The only difficulty was to obtain permission for the entry of children. The British Home Office would only grant permission for a child to enter if there was an English family who would agree to support them. At that time, we did not realize how much time we had to complete the whole operation.

If we had known how much time we had left, we wouldn’t have dared to arrange the last transportation with the kids. The whole thing was terrible. The last train that could not be sent is particularly memorable to me. It was supposed to be our biggest transport; we managed then to gather 250 children at the train station in Prague. All were already ready to go to England. But the main thing: we had the addresses of 250 English families who guaranteed that they would accept these children. However, we did not manage to get them out. We know nothing about their fate. We know something about one or two children from this transport who managed to escape, but the rest of the children died. The worst thing is that all these children were already on the train when the ban on its departure came – the war had begun.

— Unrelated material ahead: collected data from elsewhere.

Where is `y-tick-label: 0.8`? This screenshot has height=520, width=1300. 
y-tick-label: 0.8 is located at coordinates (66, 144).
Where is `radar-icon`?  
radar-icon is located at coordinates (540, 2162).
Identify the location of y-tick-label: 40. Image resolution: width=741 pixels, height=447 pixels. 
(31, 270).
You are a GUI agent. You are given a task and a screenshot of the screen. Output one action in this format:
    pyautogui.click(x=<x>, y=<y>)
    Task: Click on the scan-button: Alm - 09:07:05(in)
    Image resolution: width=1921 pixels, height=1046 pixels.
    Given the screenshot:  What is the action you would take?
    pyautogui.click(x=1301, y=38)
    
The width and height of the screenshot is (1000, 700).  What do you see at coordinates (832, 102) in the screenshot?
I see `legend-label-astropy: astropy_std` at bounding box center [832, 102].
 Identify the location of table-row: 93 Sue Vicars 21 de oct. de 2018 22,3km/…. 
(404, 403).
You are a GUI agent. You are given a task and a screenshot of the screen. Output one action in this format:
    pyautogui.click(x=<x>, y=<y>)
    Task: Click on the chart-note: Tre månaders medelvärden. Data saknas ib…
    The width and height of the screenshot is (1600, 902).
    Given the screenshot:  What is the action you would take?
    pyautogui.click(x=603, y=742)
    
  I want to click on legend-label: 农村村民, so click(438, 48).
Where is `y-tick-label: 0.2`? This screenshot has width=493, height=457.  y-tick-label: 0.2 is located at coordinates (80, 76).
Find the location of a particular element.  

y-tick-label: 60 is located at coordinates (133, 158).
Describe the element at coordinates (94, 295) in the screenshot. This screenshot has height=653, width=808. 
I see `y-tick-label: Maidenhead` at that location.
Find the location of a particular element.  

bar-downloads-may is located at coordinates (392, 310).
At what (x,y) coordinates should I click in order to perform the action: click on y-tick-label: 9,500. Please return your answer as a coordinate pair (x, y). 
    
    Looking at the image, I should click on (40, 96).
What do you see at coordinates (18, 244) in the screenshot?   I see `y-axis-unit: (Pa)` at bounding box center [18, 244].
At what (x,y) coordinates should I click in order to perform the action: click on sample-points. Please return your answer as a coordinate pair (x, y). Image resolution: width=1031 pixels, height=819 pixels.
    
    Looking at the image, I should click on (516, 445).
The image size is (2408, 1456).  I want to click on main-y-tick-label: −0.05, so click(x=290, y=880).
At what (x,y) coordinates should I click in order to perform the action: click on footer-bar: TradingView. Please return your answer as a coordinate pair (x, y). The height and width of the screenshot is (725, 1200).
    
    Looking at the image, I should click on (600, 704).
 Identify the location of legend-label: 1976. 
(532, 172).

I have met many of the saved children. Some of them have written books about their salvation, participated in TV movies on the subject, and many have succeeded in life. Unfortunately, I have not been able to meet all of them.

I would call this an operation, the best thing I’ve ever managed to do in my life. Other than that, there have been no great successes in my life. I don’t really like the fame that saving children has brought me: it seems to me to be a very natural, ordinary act. I had to work, however, without weekends, from morning till night. Events were developing rapidly at the time.

* * *

In the nineties, the whole world became aware of Winton’s feat. The first meeting with him, organized by BBC television, was attended by children who had been saved by Winton and who had already grown up. Among them were famous scientists, writers, journalists and military men. They had no idea who had saved their lives.

This was followed by Sir Winton’s solemn arrival in Prague, where President Vaclav Havel awarded him the Order of the White Lion, the highest Czech state award. There was also a meeting with the “children” living in Prague.

Documentary and feature films have been made about Nicholas Winton, schools and streets have been named after him. And now, on the day the “Winton train” left Prague, a monument to Winton was unveiled at the Prague train station. Its author is the English sculptor, Flor Kent. The train from Prague was escorted by the first persons of the Czech state; the signal for departure was given by Senator Prince Karel Schwarzenberg, the recent Minister of Foreign Affairs of the Czech Republic. All along the train route in the Czech Republic, people stood and waved to the passengers as a sign of greeting and solidarity.

The train was pulled through Germany by a German historic steam locomotive, the first stop was in Nuremberg, where passengers stepped onto the platform. They were greeted by Federal Minister Kloser. He emphasized the symbolism of the meeting in Nuremberg, the city where the Nazis gathered for their meetings and where their leaders were later subjected to the trial of the nations.

Eighty-four-year-old Hana Beer, who now lives in New York City, remembers:

– I had a doll with me at the time, it was all I had left of my whole family. Nicholas? He’s my life, my closest person, he’s humanity itself.

Another story: Asaf. A boy born in Kibbutz Dganiya Bet. Zionist parents came to Palestine in the early 20s. They gave birth to two sons. They lived here for 10 or 12 years. And returned to Europe – because they never got used to the endless hot summer over the banks of the Kinneret. The whole family perished in Auschwitz. Only a boy named Asaf had survived…

After the war, many of the “Winton children” returned to Bohemia. But they did not find their loved ones there. Their houses and apartments were occupied by strangers, their belongings were stolen, and their new owners were unwilling to give them even a cup in memory of the dead family. Seeing that in their homeland they had become an unwelcome reminder of what had happened, some of them left back to England or even farther away – to America, Canada or Israel. Therefore, the current “Winton train” was predominantly English-speaking.